En pareil cas, il est permis à tout gouvernement de protéger le droit du faible contre l'oppression du plus

fort.

Il n'en est pas de même lorsqu'il s'agit soit de changer ou de choisir les gouvernans, soit de modifier la constitution de l'État. Car en droit constitutionnel il n'y a de gouvernement et de constitution légitimes que ceux qui jouissent ou qui sont censés jouir de l'assentiment de la nation. Ainsi, du moment où l'on suppose qu'il y a dans la nation même une telle divergence d'opinions sous l'un ou l'autre de ces deux rapports, que les défenseurs de l'une ne peuvent obtenir l'assentiment ni exprès, ni tacite des défenseurs de l'autre, il s'ensuit qu'aucune des deux opinions n'est une opinion nationale et le gouvernement, qui, à d'autres égards, est peut-être obéi par les citoyens de diverses opinions, aura beau être à la tête du parti qui soutient l'une de ces opinions contraires, cette opinion ne peut être considérée pour cela comme étant l'opinion nationale, par la raison toute simple que le gouvernement et les hommes de son parti ne sont pas plus la nation que le parti qui leur est opposé. Ce n'est pas un parti, mais tous les partis; ce n'est pas une portion du peuple, mais le peuple entier qui constitue la nation.
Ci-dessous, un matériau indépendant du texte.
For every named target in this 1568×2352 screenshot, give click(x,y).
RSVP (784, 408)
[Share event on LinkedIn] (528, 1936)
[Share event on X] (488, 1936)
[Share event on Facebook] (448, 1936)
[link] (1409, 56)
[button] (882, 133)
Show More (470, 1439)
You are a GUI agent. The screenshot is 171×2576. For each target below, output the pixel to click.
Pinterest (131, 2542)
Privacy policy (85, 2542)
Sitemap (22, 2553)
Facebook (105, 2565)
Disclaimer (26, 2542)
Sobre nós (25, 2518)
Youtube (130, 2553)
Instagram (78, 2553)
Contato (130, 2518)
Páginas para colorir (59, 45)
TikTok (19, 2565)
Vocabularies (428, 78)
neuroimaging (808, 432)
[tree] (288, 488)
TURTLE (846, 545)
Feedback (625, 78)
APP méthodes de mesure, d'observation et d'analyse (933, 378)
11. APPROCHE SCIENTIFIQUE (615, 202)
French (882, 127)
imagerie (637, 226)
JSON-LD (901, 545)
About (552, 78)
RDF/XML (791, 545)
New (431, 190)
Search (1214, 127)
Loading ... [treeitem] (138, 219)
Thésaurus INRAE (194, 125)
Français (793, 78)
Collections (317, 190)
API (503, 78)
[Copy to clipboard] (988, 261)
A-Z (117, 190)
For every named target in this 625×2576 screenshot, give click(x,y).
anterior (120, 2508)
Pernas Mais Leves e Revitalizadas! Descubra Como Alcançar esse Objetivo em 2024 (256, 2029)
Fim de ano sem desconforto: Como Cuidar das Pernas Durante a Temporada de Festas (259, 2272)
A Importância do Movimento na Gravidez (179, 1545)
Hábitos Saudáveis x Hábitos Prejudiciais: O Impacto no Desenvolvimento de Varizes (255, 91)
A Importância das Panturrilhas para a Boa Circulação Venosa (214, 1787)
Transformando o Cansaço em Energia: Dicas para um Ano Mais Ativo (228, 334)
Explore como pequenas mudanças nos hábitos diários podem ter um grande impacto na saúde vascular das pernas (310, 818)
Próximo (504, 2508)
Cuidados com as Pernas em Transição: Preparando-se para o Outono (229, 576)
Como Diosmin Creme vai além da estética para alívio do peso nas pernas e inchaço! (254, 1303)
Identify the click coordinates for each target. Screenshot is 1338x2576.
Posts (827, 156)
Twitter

L'Espagne nous offre dans ce moment un exemple bien frappant des distinctions que nous venons d'établir. Quelques provinces défendent les armes à la main l'opinion qui place don Carlos à la tête du gouvernement et professe l'absolutisme le plus pur.

De l'autre côté, le gouvernement de D. Christine, entouré d'une force qu'il n'est pas facile d'apprécier, après avoir formulé dans le statut royal un gouvernement presque aussi absolu que celui de don Carlos, se flatte de donner le change à la nation espagnole en créant un fantôme de représentation sans élection nationale et sans indépendance, comme sans division des pouvoirs.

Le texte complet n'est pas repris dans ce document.